Monocytes, immunoselected using MMRI-1, a monoclonal antibody specific for CD300e, were used to generate dendritic cells (DC). These CD300e immunoselected monocyte-derived DC (MoDC) were compared phenotypically and functionally to CD14 immunoselected MoDC. CD300e and CD14 immunoselected mature MoDC expressed similar levels of the DC marker, CD83 and costimulatory molecules, CD80, CD86, and CD40. Both preparations took up soluble antigen with similar efficiency by pinocytosis and receptor mediated uptake. The CD300e and CD14 immunoselected MoDC also induced comparable CD4+ T lymphocyte allogeneic responses and recall responses to tetanus toxoid.
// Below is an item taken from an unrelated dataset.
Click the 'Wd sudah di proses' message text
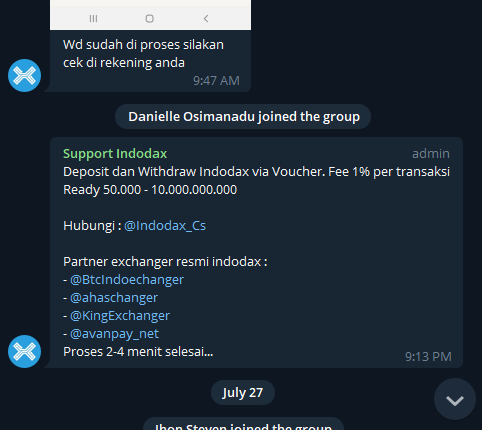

Similar magnitude CD8 T lymphocyte responses to the naive antigen, MART-1 and the recall antigen, FMP, were induced by both MoDC preparations. Cytokine secretion by each type of MoDC preparation was similar; each secreted interleukin-12, tumor necrosis factor-alpha, and low levels of interferon-gamma but in most cases no interleukin-10. Migration studies confirmed that both types of MoDC migrated towards the chemokine, CCL21 although CD300e immunoselected showed greater migration. Overall, the CD14 immunoselected MoDC had higher spontaneous background migration, compared with the CD300e immunoselected MoDC. Differential signaling from the antibodies used to immunoselect the monocytes may account for the slight differences in migratory capacity. These data identify the CD300e antigen as another monocyte-specific marker that can be used to purify monocytes for differentiation into functionally active MoDC.